(Ilustrasi toko dengan ornamen model kucing yang dipersonifikasi / Dok. Internet) |
Salah satu karya populer akhir-akhir ini adalah Uma Musume: Pretty Derby. Game garapan Cygames ini mengambil inspirasi dari pacuan kuda yang melegenda di Jepang. Semua karakter yang ada dalam game ini didasarkan pada kuda-kuda terkenal seperti Special Week, Haru Urara, dan Mejiro McQueen. Kepopuleran game ini mendorong banyak orang untuk mengenal sosok asli dari karakter-karakter di balik Uma Musume, membuat pacuan kuda, yang dulunya dianggap kuno, kembali naik ke permukaan.

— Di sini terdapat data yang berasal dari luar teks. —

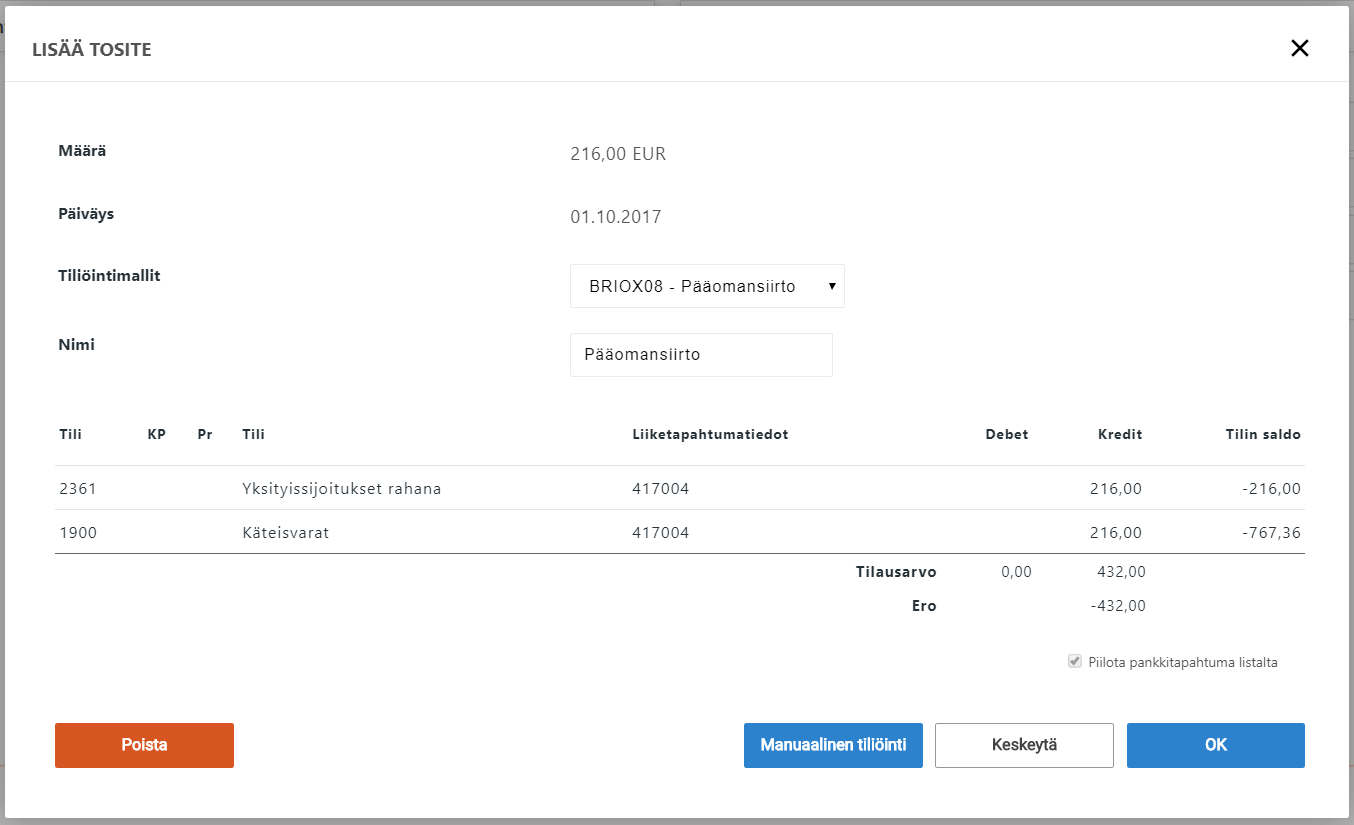Image resolution: width=1354 pixels, height=825 pixels.
Task: Close the Lisää tosite dialog
Action: pos(1299,48)
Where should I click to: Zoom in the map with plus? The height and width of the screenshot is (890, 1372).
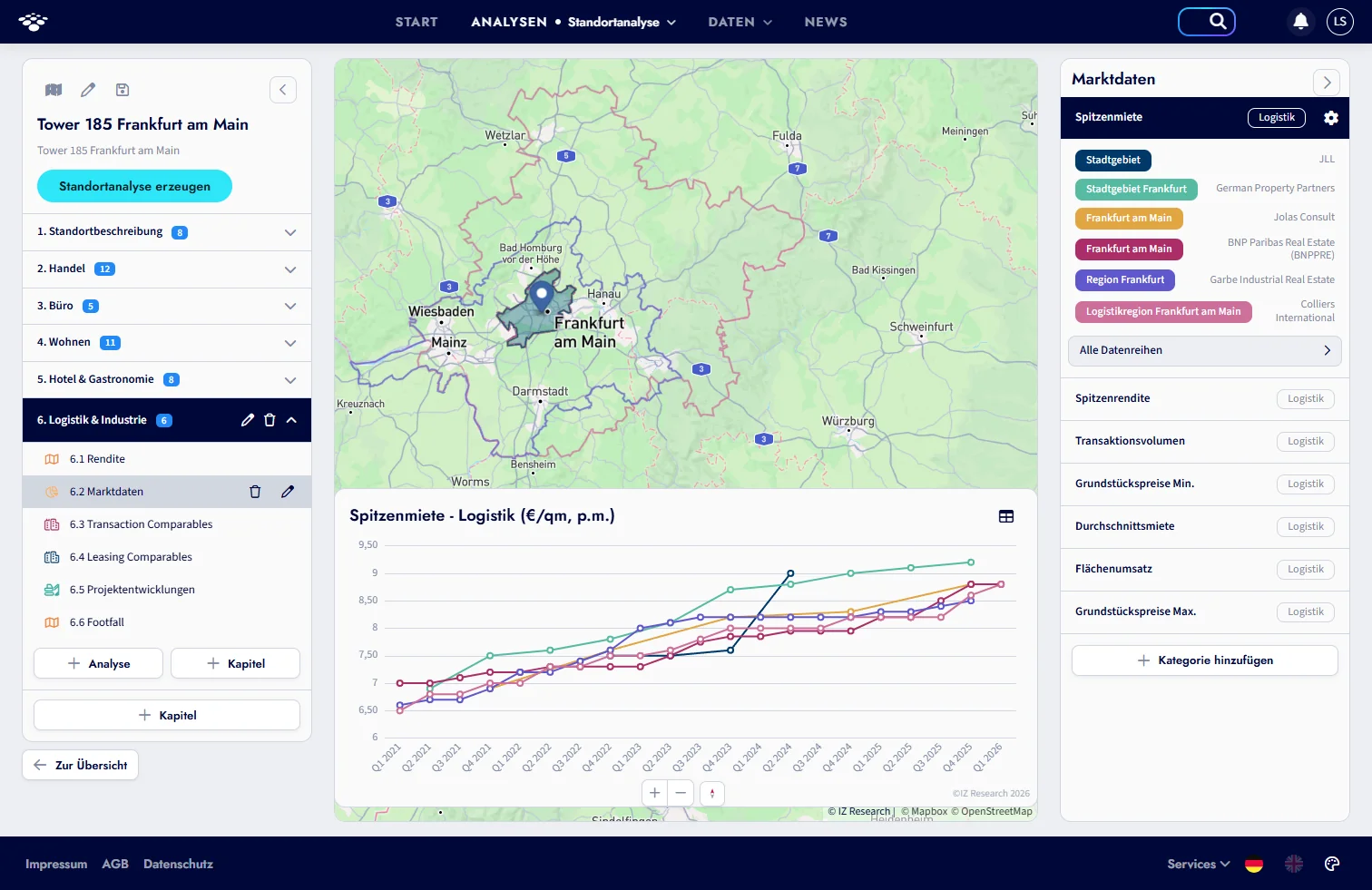pyautogui.click(x=654, y=793)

Tak berhenti di sana, ada pula Touken Ranbu, franchise terkenal yang memperkenalkan pedang bersejarah menjadi sosok pemuda dengan visual memikat. Namun di balik desain tersebut, setiap karakter juga membawa latar belakang sejarah yang kuat, misalnya Mikazuki Munechika, salah satu dari Tenka-Goken (“five greatest swords under heaven”), yang digunakan oleh banyak tokoh penting Jepang. Selain memiliki animasi, komik, dan game, kini Touken Ranbu memiliki idol project yang dinamakan Pure Cool Touken Danshi dengan grup Ghostella.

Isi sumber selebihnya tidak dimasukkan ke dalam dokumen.